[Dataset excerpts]
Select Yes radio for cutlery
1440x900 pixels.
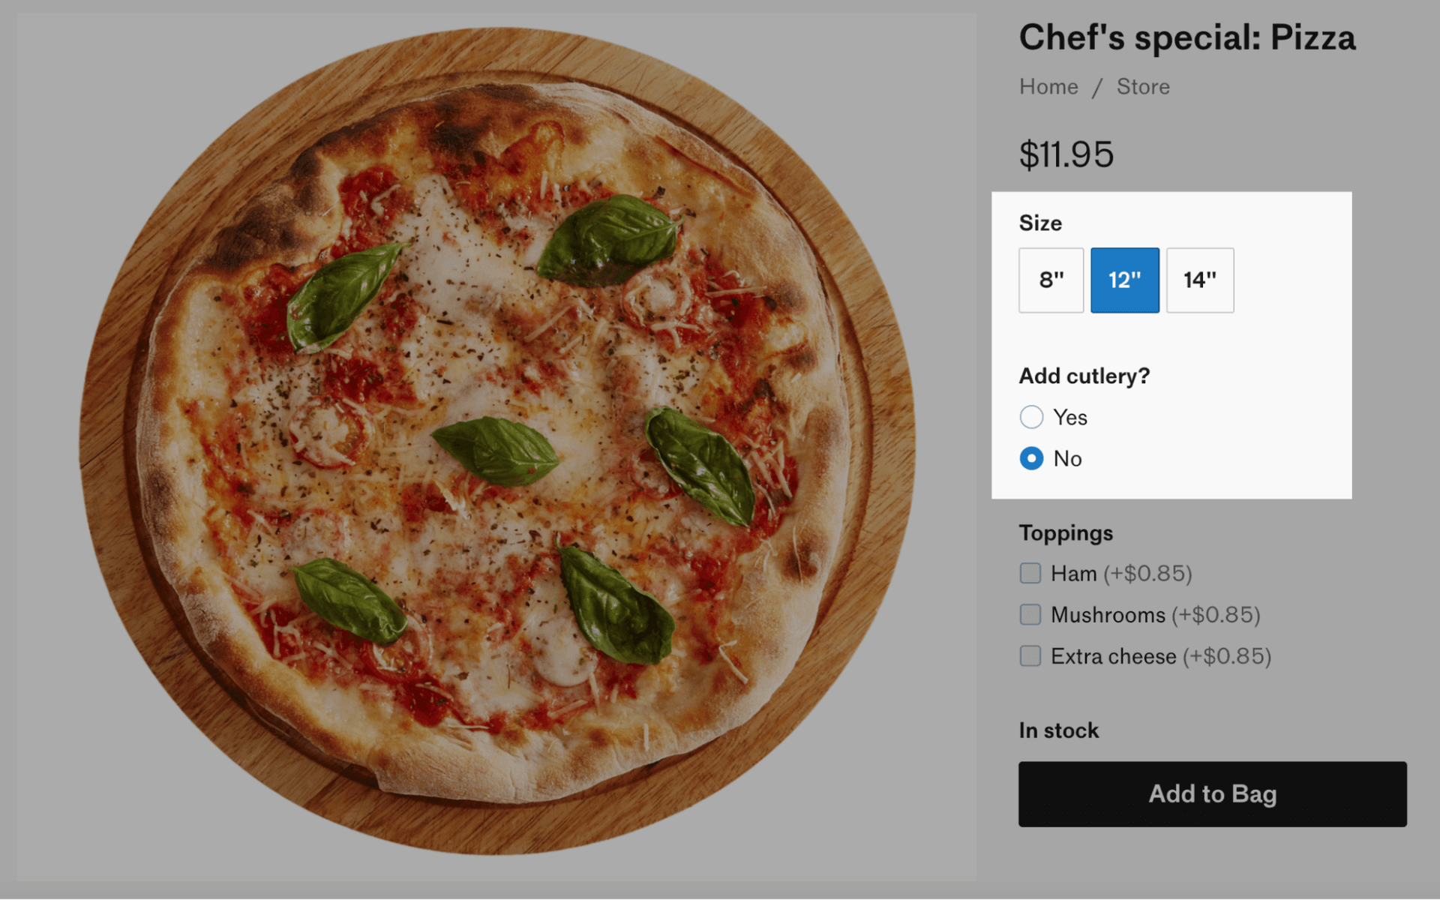(1031, 417)
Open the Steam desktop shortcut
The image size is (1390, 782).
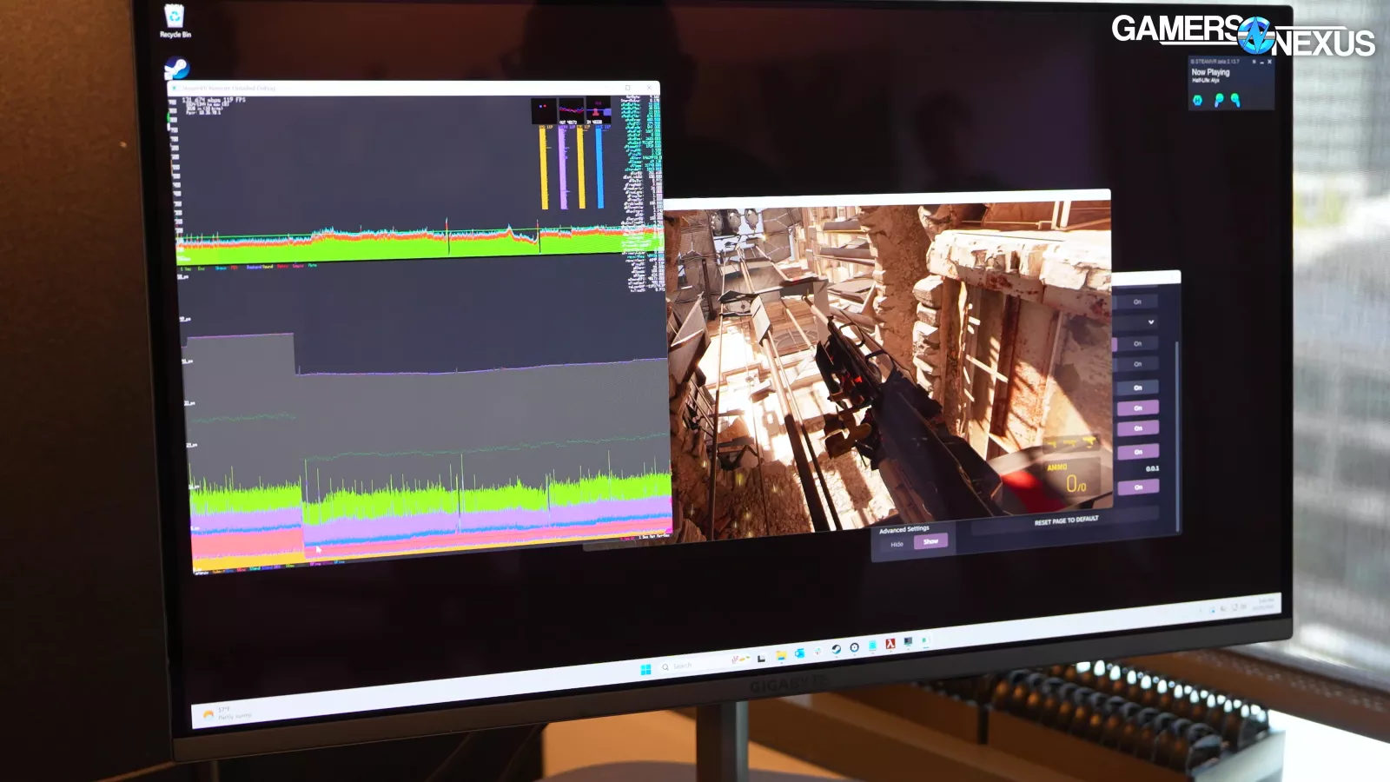coord(176,69)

• TASK DIRECTIONS
Please set down each line of the data above exactly as written, without the pictures.

• SOLUTION FOR THIS TASK
Select Yes radio for cutlery
1440x900 pixels.
(1031, 417)
Open the Steam desktop shortcut
The image size is (1390, 782).
coord(176,69)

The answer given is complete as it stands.